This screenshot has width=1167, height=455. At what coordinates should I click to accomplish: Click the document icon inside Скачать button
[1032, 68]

★ ★ ★ ★ ★

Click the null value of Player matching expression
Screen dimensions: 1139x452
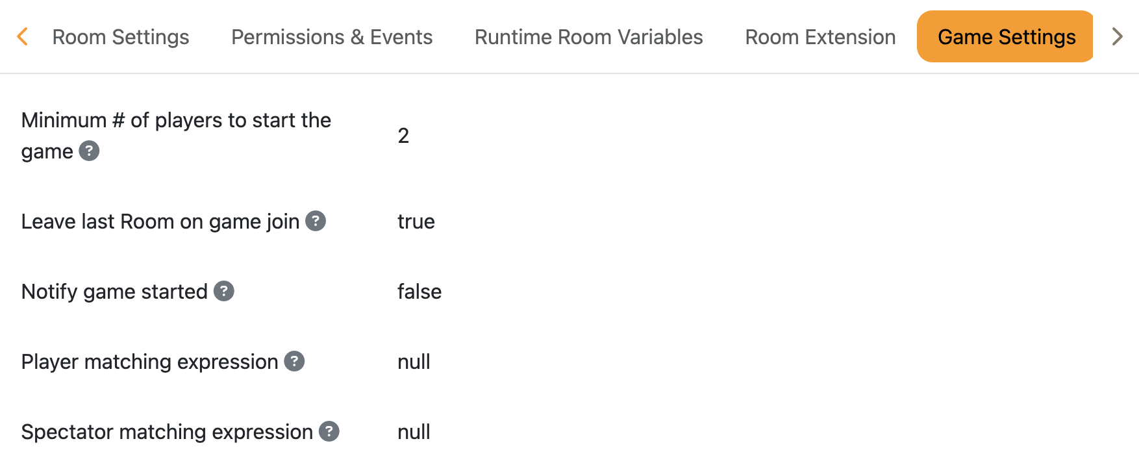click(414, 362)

★ ★ ★ ★ ★

**WHAT THE TASK REQUIRES:**
Reproduce word for word the stretch of the items from the line containing "Click the null" through the line containing "click(414, 362)", both included. Leave the pictures out.

**RESPONSE TO THIS EXERCISE:**
Click the null value of Player matching expression
Screen dimensions: 1139x452
click(414, 362)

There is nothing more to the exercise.